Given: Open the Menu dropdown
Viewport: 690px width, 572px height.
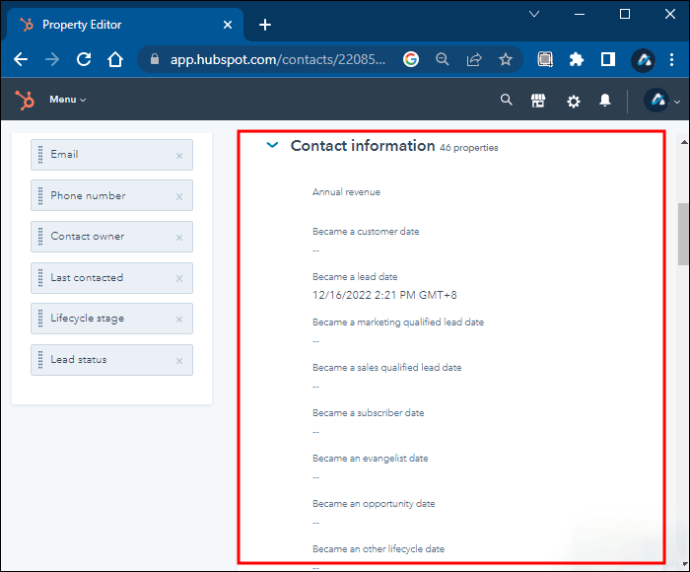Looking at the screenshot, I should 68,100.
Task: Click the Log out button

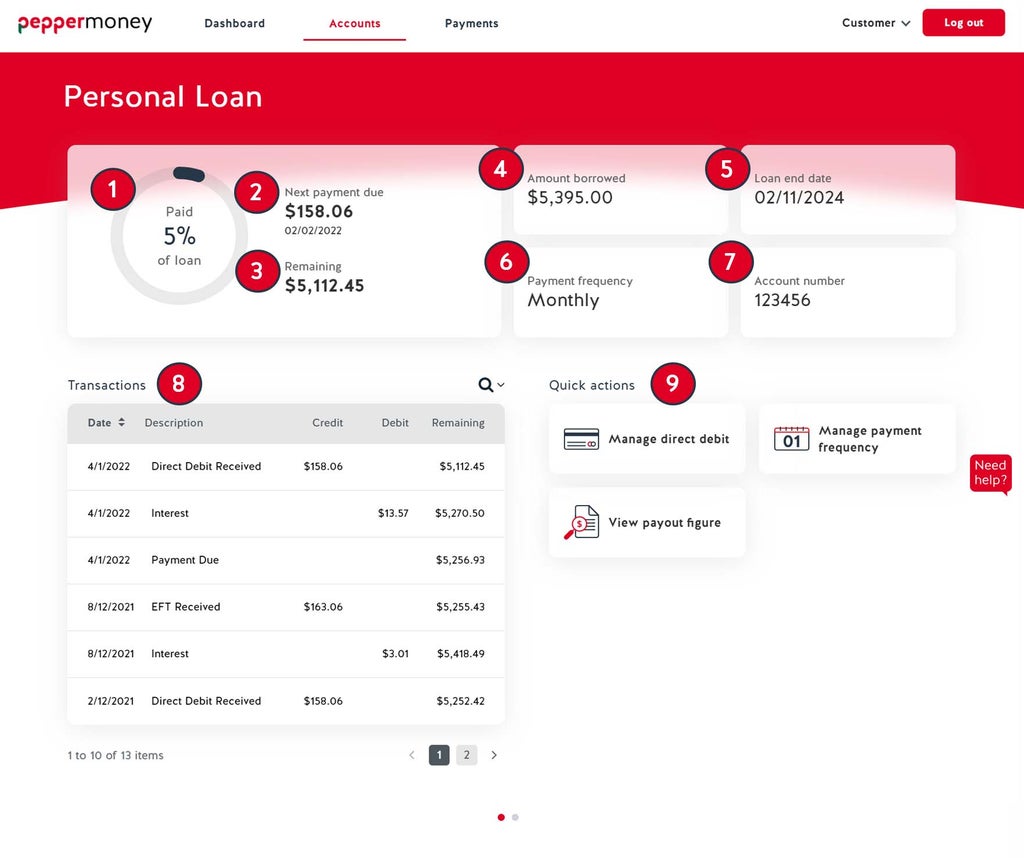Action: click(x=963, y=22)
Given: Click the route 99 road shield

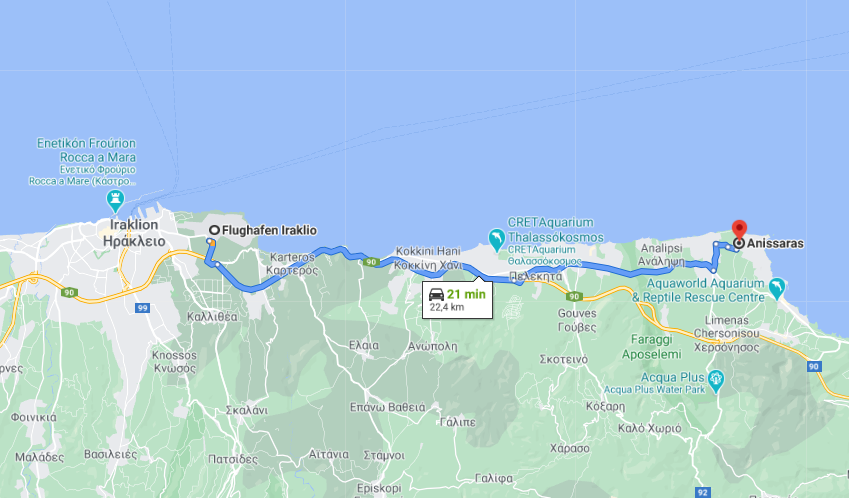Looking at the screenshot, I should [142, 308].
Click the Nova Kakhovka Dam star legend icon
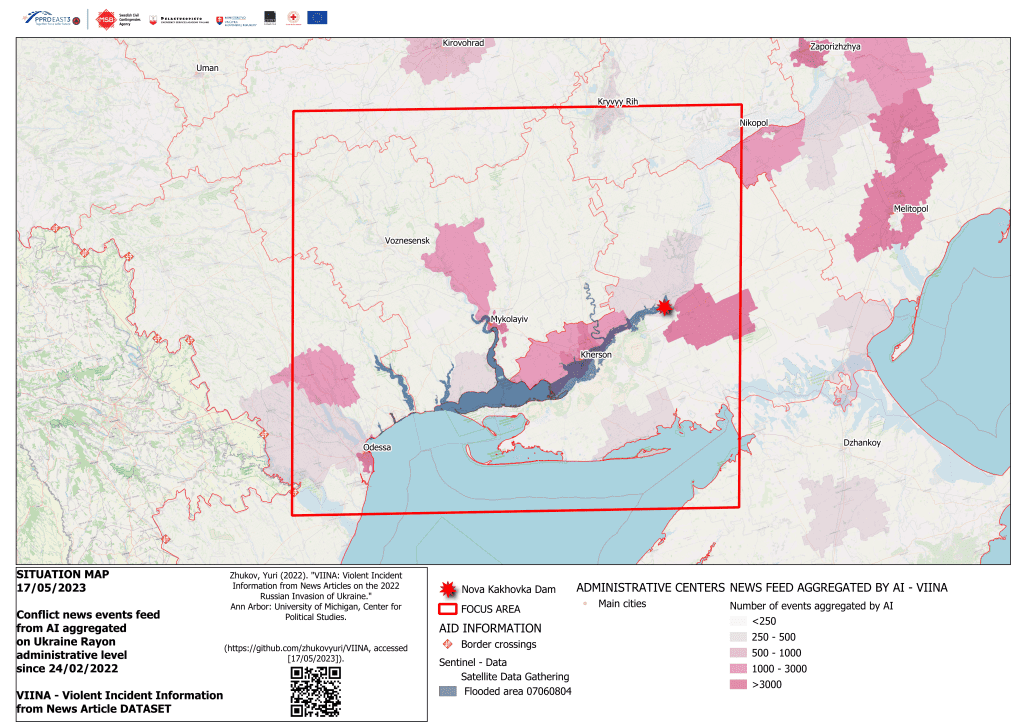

***

▸ **Work to be completed**:
Word for word, reproduce all of the data, but keep out the pictures.

▸ **Answer area**:
Given: Open the Menu dropdown
Viewport: 690px width, 572px height.
Looking at the screenshot, I should 68,100.
Task: Click the Log out button

Action: click(x=963, y=22)
Given: Click the route 99 road shield

Looking at the screenshot, I should [142, 308].
Click the Nova Kakhovka Dam star legend icon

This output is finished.